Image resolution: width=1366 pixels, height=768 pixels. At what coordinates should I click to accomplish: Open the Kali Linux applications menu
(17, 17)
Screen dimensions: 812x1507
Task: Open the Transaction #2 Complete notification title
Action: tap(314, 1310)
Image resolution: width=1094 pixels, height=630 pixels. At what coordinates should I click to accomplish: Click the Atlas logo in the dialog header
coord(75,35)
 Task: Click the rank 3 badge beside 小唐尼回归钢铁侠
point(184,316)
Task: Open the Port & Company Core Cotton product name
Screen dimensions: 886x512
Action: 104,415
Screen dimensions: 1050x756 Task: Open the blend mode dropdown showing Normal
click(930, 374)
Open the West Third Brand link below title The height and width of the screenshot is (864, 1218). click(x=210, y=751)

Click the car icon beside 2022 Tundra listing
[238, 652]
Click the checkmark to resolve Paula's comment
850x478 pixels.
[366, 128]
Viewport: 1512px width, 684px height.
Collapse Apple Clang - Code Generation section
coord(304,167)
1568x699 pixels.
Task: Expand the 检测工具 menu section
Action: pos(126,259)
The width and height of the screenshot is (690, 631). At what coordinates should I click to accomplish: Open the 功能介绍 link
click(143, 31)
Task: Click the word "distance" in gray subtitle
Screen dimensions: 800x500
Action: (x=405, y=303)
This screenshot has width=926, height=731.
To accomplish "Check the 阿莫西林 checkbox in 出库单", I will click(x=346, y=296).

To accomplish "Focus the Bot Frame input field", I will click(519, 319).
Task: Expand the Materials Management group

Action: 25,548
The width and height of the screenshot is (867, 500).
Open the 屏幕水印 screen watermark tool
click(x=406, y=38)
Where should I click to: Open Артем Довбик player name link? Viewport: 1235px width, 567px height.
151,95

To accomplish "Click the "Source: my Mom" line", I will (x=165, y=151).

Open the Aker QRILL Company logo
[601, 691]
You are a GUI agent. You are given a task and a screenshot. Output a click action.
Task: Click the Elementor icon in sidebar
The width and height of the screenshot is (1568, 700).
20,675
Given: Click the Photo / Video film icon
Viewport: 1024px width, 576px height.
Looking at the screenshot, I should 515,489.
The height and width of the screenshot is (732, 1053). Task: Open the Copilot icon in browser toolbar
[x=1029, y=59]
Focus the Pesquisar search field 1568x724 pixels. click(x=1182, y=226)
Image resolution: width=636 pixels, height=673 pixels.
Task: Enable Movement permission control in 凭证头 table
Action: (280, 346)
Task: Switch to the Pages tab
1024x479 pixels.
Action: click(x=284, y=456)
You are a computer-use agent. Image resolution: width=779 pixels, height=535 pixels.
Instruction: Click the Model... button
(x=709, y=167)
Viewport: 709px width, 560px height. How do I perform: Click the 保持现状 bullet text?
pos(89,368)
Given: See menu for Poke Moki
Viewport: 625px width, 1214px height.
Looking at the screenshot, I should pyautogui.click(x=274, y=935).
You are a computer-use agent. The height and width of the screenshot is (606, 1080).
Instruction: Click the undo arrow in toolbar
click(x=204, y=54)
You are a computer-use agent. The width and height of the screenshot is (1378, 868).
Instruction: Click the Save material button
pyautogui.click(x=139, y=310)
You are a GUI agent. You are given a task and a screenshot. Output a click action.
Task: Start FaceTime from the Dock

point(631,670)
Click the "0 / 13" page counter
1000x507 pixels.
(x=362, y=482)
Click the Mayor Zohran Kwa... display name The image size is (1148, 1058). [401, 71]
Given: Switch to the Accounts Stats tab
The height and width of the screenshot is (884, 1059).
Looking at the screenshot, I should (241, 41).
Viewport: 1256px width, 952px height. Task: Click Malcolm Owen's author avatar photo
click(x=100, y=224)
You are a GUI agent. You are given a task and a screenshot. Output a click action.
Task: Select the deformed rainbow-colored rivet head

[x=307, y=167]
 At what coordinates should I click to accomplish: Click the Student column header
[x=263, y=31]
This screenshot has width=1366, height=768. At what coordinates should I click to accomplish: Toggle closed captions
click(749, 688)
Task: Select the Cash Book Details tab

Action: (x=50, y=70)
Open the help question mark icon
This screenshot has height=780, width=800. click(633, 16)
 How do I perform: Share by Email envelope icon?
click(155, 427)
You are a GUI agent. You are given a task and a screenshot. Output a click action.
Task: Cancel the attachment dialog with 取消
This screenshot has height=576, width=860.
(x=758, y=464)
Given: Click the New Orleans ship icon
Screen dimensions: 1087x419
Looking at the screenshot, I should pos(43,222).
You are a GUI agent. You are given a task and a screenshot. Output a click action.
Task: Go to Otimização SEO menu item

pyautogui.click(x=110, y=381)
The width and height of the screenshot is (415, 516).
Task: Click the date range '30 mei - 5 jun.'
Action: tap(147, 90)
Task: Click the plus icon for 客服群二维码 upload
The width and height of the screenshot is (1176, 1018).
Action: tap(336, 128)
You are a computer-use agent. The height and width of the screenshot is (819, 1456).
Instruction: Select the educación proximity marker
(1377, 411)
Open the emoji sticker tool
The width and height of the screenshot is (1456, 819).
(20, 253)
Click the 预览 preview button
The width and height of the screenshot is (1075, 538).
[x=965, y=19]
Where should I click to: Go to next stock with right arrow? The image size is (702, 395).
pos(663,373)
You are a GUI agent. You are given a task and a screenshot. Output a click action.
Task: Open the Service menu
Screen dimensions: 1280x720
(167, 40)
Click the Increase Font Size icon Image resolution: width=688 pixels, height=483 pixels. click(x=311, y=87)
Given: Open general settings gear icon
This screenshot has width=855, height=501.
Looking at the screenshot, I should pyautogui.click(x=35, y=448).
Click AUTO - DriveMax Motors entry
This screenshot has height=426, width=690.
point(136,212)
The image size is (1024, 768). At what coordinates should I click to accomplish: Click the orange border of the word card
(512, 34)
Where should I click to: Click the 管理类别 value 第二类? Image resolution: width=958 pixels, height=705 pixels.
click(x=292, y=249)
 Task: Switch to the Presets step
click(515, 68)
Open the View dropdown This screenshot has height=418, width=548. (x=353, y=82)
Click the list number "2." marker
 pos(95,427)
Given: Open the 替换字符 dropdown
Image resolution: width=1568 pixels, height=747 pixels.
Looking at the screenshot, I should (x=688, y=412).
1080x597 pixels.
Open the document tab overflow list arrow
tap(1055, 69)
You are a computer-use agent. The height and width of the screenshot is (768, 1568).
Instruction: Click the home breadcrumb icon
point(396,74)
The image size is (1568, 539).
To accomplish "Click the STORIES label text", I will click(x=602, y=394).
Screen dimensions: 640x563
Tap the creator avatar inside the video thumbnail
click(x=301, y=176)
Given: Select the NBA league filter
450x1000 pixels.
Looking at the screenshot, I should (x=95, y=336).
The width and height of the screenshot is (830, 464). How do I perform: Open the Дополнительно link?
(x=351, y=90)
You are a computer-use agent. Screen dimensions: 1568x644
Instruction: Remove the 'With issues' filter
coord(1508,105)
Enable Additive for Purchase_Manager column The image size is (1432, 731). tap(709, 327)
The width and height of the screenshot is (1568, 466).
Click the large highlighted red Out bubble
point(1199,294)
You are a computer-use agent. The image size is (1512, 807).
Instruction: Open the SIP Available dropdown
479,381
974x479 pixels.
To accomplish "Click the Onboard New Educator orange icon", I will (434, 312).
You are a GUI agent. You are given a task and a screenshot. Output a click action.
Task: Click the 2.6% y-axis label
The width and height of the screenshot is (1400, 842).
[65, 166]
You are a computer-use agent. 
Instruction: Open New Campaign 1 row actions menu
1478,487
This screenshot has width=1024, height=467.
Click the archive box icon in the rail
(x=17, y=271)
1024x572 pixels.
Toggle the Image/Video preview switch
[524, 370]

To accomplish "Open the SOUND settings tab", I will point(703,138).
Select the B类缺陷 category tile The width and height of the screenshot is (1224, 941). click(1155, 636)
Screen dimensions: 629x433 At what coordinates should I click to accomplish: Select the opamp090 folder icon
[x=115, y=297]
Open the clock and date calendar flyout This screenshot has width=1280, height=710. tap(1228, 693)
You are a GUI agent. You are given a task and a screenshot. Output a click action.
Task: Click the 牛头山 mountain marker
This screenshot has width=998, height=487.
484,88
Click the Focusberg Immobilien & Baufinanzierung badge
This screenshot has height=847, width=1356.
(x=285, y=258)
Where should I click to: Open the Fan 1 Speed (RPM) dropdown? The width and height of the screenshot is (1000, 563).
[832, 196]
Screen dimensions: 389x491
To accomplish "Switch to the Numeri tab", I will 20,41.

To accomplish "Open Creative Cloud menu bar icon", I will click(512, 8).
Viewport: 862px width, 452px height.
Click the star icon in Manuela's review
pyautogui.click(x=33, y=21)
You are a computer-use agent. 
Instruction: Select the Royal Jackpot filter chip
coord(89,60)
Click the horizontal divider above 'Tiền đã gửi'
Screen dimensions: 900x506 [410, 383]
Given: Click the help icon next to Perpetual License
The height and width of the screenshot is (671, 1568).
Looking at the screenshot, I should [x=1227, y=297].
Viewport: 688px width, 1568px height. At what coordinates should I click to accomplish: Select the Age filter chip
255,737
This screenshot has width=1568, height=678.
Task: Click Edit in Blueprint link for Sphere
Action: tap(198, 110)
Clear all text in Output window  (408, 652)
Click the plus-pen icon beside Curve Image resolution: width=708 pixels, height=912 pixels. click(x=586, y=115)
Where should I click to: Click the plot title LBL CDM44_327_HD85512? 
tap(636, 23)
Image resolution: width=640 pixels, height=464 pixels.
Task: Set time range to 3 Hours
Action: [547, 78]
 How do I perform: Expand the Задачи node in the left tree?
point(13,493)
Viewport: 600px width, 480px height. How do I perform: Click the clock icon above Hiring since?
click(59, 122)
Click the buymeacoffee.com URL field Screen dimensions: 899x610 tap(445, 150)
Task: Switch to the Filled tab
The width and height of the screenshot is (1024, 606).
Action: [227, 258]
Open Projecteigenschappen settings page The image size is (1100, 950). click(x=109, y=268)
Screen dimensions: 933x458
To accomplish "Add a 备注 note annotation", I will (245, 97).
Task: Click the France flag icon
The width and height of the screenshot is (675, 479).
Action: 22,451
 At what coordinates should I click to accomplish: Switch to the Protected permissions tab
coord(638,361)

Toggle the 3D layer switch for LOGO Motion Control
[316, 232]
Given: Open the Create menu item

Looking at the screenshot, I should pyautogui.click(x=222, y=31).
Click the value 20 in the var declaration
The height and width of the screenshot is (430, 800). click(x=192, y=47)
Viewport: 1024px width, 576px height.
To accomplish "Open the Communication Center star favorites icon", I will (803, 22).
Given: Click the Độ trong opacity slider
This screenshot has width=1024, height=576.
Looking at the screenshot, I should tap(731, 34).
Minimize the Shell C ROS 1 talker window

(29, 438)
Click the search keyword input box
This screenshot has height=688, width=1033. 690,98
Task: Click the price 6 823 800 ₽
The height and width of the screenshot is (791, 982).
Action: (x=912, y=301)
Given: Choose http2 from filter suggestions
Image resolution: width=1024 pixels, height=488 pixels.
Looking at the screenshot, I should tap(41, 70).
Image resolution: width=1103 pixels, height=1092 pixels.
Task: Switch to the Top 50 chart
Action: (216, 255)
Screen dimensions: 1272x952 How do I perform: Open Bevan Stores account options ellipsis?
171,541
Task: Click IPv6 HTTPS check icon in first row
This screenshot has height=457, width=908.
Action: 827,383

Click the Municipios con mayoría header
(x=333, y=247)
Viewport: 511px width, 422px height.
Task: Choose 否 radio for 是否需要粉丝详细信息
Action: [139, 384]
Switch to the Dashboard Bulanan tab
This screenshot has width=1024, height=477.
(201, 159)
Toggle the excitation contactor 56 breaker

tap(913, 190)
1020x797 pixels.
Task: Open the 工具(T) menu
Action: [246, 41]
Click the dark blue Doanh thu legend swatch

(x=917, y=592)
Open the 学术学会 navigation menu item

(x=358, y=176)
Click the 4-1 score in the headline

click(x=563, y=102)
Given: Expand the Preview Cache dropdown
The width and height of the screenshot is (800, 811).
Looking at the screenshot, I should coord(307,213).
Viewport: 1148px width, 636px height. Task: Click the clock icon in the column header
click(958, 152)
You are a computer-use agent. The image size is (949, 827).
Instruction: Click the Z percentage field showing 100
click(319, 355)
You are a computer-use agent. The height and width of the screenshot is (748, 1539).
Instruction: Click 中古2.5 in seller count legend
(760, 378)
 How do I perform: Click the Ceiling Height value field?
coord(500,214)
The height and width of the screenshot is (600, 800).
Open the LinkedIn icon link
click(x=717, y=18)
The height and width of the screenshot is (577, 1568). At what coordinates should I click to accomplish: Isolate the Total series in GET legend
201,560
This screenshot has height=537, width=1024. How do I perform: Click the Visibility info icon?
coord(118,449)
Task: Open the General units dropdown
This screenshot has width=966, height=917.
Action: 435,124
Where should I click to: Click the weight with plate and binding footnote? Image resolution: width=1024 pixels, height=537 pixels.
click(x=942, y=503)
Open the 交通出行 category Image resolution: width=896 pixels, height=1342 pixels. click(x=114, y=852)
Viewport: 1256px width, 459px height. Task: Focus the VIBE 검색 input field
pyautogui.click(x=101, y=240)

.....

**Work required**
Scan the material for the word "settings". Return every line where it is found.

**Exercise result**
Given: Open general settings gear icon
To accomplish "Open the SOUND settings tab", I will point(703,138).
Open Projecteigenschappen settings page The image size is (1100, 950). click(x=109, y=268)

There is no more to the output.